Records contained in a dataset

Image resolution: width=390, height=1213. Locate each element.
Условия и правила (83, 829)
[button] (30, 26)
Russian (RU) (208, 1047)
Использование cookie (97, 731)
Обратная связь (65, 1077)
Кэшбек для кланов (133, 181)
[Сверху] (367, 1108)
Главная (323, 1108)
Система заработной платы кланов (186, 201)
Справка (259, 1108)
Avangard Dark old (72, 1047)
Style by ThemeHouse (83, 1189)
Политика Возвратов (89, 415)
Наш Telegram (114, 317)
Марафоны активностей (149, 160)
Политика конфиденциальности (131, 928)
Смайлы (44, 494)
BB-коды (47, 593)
---
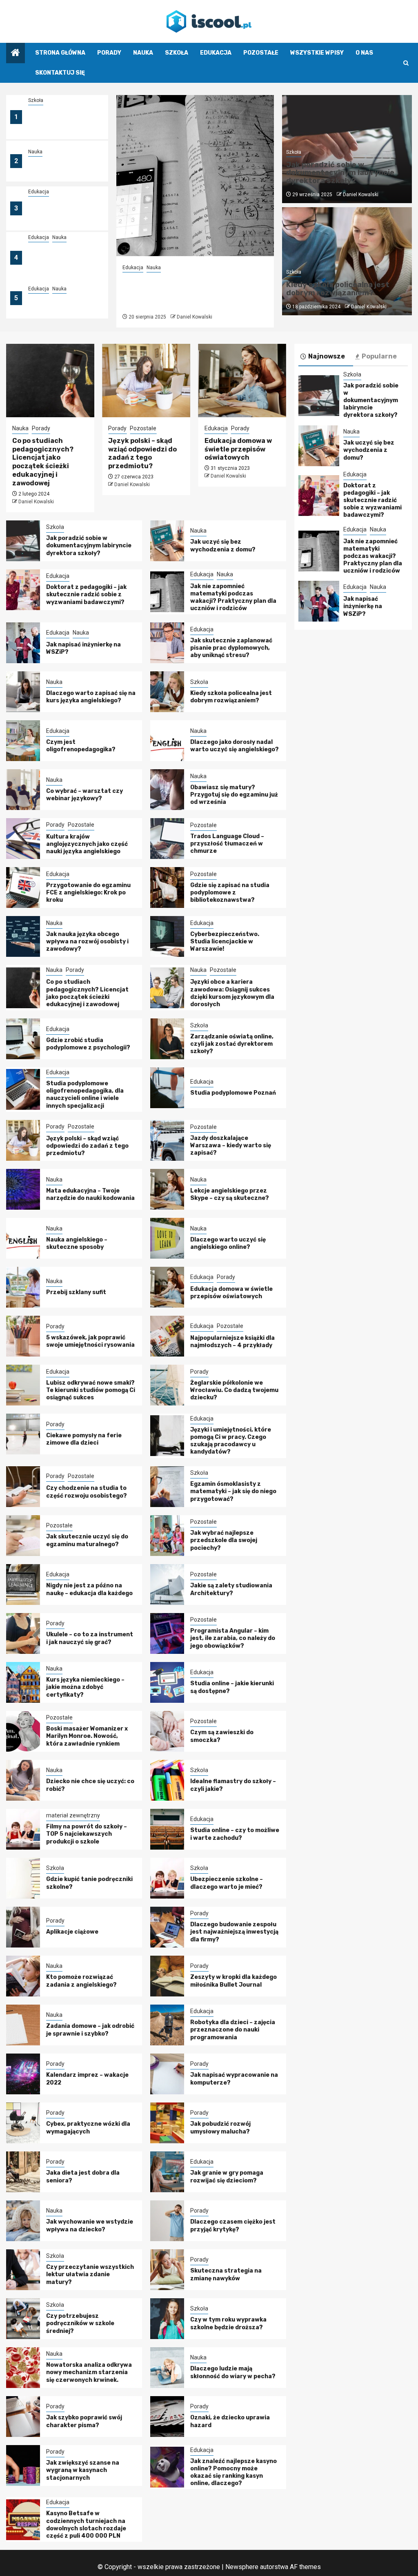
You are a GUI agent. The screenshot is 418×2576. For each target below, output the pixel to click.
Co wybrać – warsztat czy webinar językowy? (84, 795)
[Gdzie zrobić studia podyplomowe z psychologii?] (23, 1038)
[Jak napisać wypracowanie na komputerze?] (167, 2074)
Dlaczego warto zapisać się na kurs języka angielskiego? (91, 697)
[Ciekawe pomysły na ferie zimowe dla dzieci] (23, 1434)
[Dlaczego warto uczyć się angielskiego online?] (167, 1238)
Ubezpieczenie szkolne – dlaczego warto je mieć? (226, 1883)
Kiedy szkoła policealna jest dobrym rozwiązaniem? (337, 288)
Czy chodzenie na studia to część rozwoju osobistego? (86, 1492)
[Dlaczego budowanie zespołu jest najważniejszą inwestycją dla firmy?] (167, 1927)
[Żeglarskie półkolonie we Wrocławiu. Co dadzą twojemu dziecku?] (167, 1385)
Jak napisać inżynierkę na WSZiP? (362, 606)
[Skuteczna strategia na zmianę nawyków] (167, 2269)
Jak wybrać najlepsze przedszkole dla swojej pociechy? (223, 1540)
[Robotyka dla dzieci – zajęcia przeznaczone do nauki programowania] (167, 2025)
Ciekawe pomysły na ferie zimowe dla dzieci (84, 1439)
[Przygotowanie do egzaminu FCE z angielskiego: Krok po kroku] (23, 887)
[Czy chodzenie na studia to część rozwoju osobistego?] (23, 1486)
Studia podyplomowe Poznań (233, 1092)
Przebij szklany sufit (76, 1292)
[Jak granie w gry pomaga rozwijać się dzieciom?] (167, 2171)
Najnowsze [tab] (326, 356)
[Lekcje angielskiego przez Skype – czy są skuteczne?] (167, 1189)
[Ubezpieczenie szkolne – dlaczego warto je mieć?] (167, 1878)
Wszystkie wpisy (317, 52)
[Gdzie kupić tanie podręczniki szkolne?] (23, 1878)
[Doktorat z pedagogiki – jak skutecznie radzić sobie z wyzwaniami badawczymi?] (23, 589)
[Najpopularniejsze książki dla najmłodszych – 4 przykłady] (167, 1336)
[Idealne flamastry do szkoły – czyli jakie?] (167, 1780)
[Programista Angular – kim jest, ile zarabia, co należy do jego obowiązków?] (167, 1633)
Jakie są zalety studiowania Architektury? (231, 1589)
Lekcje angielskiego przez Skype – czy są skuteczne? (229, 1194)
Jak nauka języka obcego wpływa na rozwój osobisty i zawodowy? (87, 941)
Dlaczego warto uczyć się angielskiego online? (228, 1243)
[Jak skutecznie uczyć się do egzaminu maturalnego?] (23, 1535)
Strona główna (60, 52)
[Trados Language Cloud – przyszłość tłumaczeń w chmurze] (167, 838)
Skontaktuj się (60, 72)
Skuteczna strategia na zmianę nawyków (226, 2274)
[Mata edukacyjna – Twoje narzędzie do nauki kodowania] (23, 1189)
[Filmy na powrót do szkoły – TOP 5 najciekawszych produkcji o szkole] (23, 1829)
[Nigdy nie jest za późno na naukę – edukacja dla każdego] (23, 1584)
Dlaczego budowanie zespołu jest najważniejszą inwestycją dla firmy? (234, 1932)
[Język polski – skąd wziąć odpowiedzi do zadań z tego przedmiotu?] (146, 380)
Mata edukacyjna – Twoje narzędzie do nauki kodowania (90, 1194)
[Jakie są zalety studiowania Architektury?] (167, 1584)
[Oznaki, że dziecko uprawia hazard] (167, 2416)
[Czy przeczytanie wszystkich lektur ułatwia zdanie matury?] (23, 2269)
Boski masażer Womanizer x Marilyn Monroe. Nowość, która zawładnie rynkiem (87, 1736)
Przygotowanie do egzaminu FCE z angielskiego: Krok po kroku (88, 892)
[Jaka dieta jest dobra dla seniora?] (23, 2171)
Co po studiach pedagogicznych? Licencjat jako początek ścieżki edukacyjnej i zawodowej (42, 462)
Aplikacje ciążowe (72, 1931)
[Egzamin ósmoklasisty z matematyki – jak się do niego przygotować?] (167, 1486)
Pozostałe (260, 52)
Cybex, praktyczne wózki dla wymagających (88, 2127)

**WHAT TO PRODUCE**
Using the entries above, give again exactly the lines from the line holding "Dlaczego warto uczyć się angielskiego online? (228, 1243)" through the line holding "[Egzamin ósmoklasisty z". Include both end lines and nothing else.

**RESPONSE AREA**
Dlaczego warto uczyć się angielskiego online? (228, 1243)
[Jak skutecznie uczyć się do egzaminu maturalnego?] (23, 1535)
Strona główna (60, 52)
[Trados Language Cloud – przyszłość tłumaczeń w chmurze] (167, 838)
Skontaktuj się (60, 72)
Skuteczna strategia na zmianę nawyków (226, 2274)
[Mata edukacyjna – Twoje narzędzie do nauki kodowania] (23, 1189)
[Filmy na powrót do szkoły – TOP 5 najciekawszych produkcji o szkole] (23, 1829)
[Nigdy nie jest za późno na naukę – edukacja dla każdego] (23, 1584)
Dlaczego budowanie zespołu jest najważniejszą inwestycją dla firmy? (234, 1932)
[Język polski – skąd wziąć odpowiedzi do zadań z tego przedmiotu?] (146, 380)
Mata edukacyjna – Twoje narzędzie do nauki kodowania (90, 1194)
[Jakie są zalety studiowania Architektury?] (167, 1584)
[Oznaki, że dziecko uprawia hazard] (167, 2416)
[Czy przeczytanie wszystkich lektur ułatwia zdanie matury?] (23, 2269)
Boski masażer Womanizer x Marilyn Monroe. Nowość, która zawładnie rynkiem (87, 1736)
Przygotowanie do egzaminu FCE z angielskiego: Krok po kroku (88, 892)
[Jaka dieta jest dobra dla seniora?] (23, 2171)
Co po studiach pedagogicznych? Licencjat jako początek ścieżki edukacyjnej i zawodowej (42, 462)
Aplikacje ciążowe (72, 1931)
[Egzamin ósmoklasisty z matematyki – jak się do niego przygotować?] (167, 1486)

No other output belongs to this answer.